Common Patterns for H5 and Native App Interaction
This article explains common H5‑to‑native app interaction patterns, detailing basic interfaces, one‑way and two‑way calls, implementation approaches, and the considerations for whether the H5 or the native side leads the integration, with code examples for Android and iOS.
In China the term “H5” is used to describe HTML5 pages that run inside a mobile application's WebView. The WebView (UIWebView/WKWebView on iOS, WebView on Android) provides a container where JavaScript can call native objects and native code can invoke JavaScript functions, enabling data exchange between the two environments.

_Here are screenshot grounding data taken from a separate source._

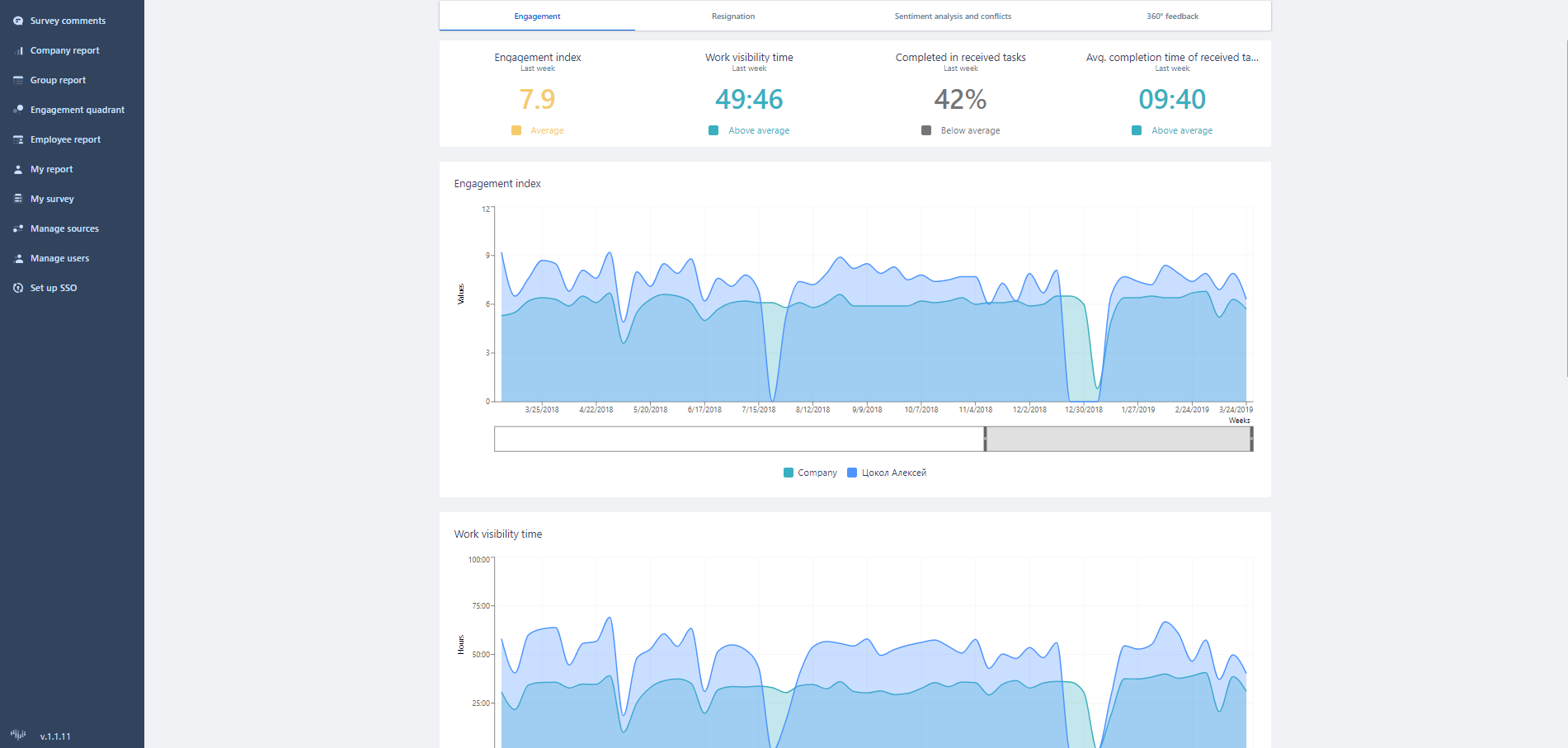
Task: Click the Company report bar chart icon
Action: pyautogui.click(x=18, y=50)
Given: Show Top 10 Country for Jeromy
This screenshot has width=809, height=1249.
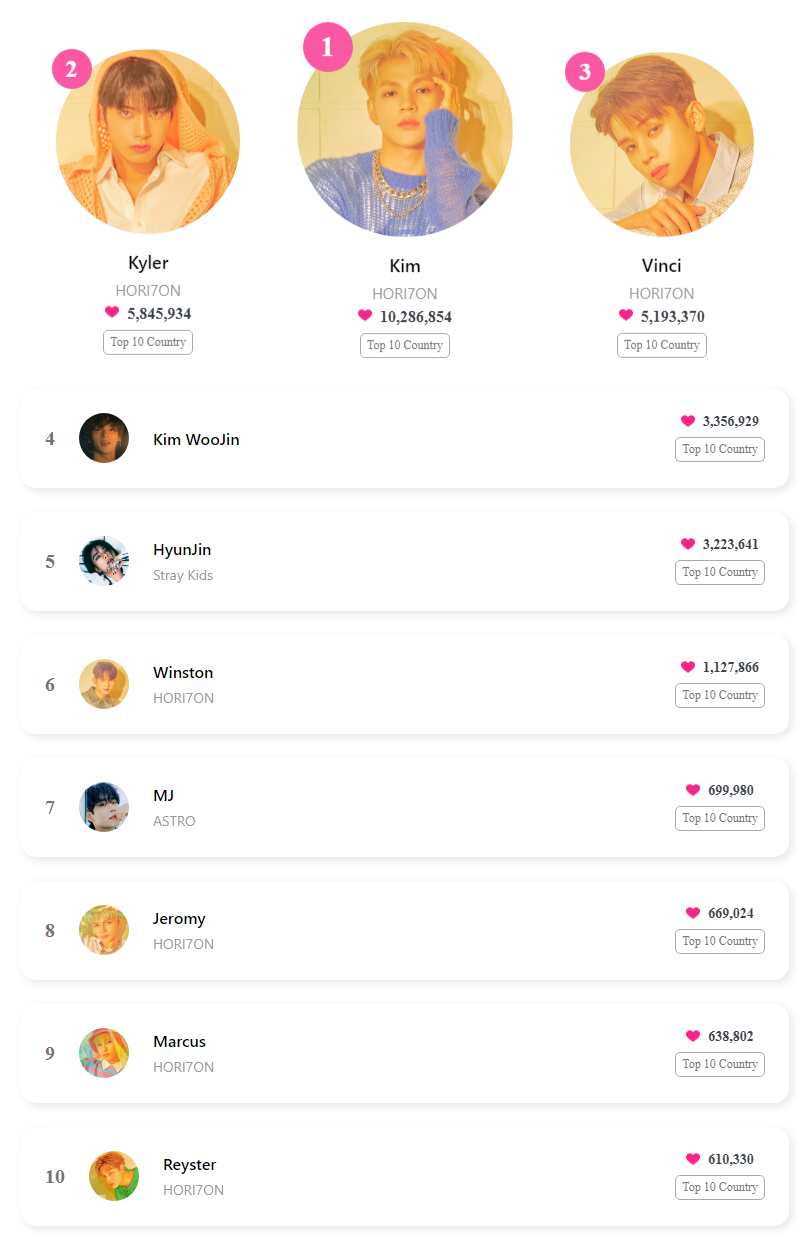Looking at the screenshot, I should coord(720,941).
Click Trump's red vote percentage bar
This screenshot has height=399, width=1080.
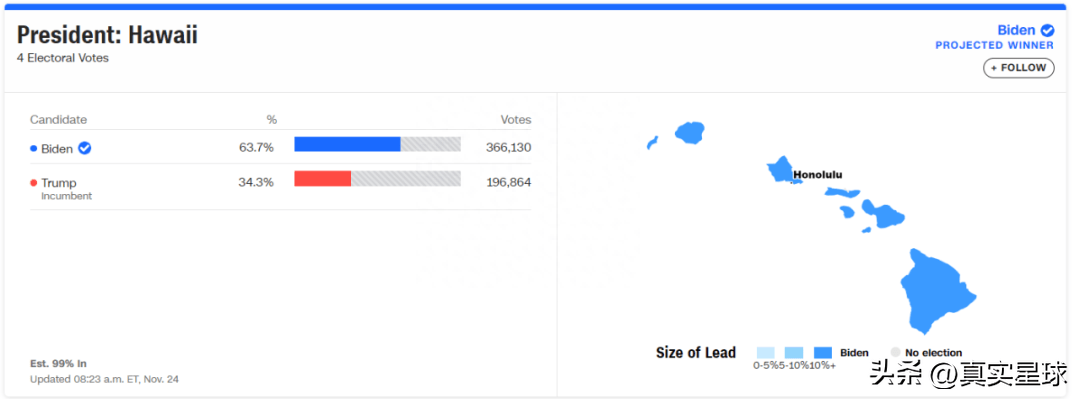click(x=322, y=178)
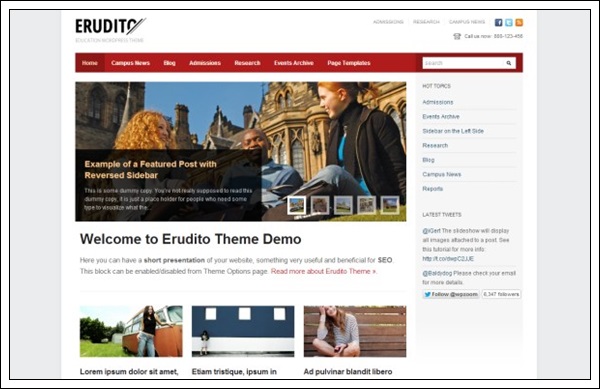Open the Events Archive menu item

293,63
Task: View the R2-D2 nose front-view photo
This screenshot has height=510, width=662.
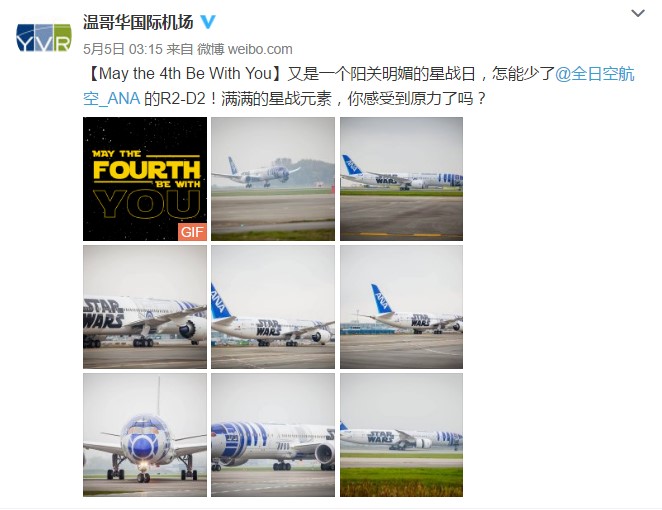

The basic bridge consists of two objects: NativeBridge (injected by the native app) and JSBridge (exposed by the H5 page). Each object offers a single method – NativeBridge.callNative(action, params, whoCare) for JavaScript‑to‑native calls and JSBridge.callJS(action, params, whoAmI) for native‑to‑JavaScript calls. The action string identifies the operation, params carries a JSON payload, and the numeric flags indicate which side initiates or cares about the response.
One‑way calls from JavaScript to the app include actions such as loadUrl (open a new URL) and loadContent (navigate to a native screen). Example for Android: NativeBridge.addJavascriptInterface(new JsObject(), "injectedObject"); webView.loadUrl("javascript:alert(injectedObject.toString())"); On the reverse direction the app can query JavaScript with can_back to decide whether a back navigation needs user confirmation, returning a JSON like {"can":true,"target":"prev"} .
Two‑way calls combine a request from JavaScript and a callback from the native side. Typical actions are loadComponent (show a native UI component) and displayNextButton (control a top‑right button). After the user selects a value, the native code calls back with set_location or save_form to deliver the result to JavaScript. Sample callback: JSBridge.callJS({action:'set_location',params:{value:'Beijing Chaoyang'},whoAmI:1});
The article also discusses which side should dominate the integration. An H5‑centric approach keeps most business logic in the WebView, allowing rapid updates without repackaging the native app, while a native‑centric approach embeds logic in the app, which can lead to version‑control challenges. The choice depends on project constraints and team preferences.
Overall, the guide provides a practical reference for implementing H5‑App communication, covering interface definitions, code examples for Android and iOS, and strategic considerations for hybrid mobile development.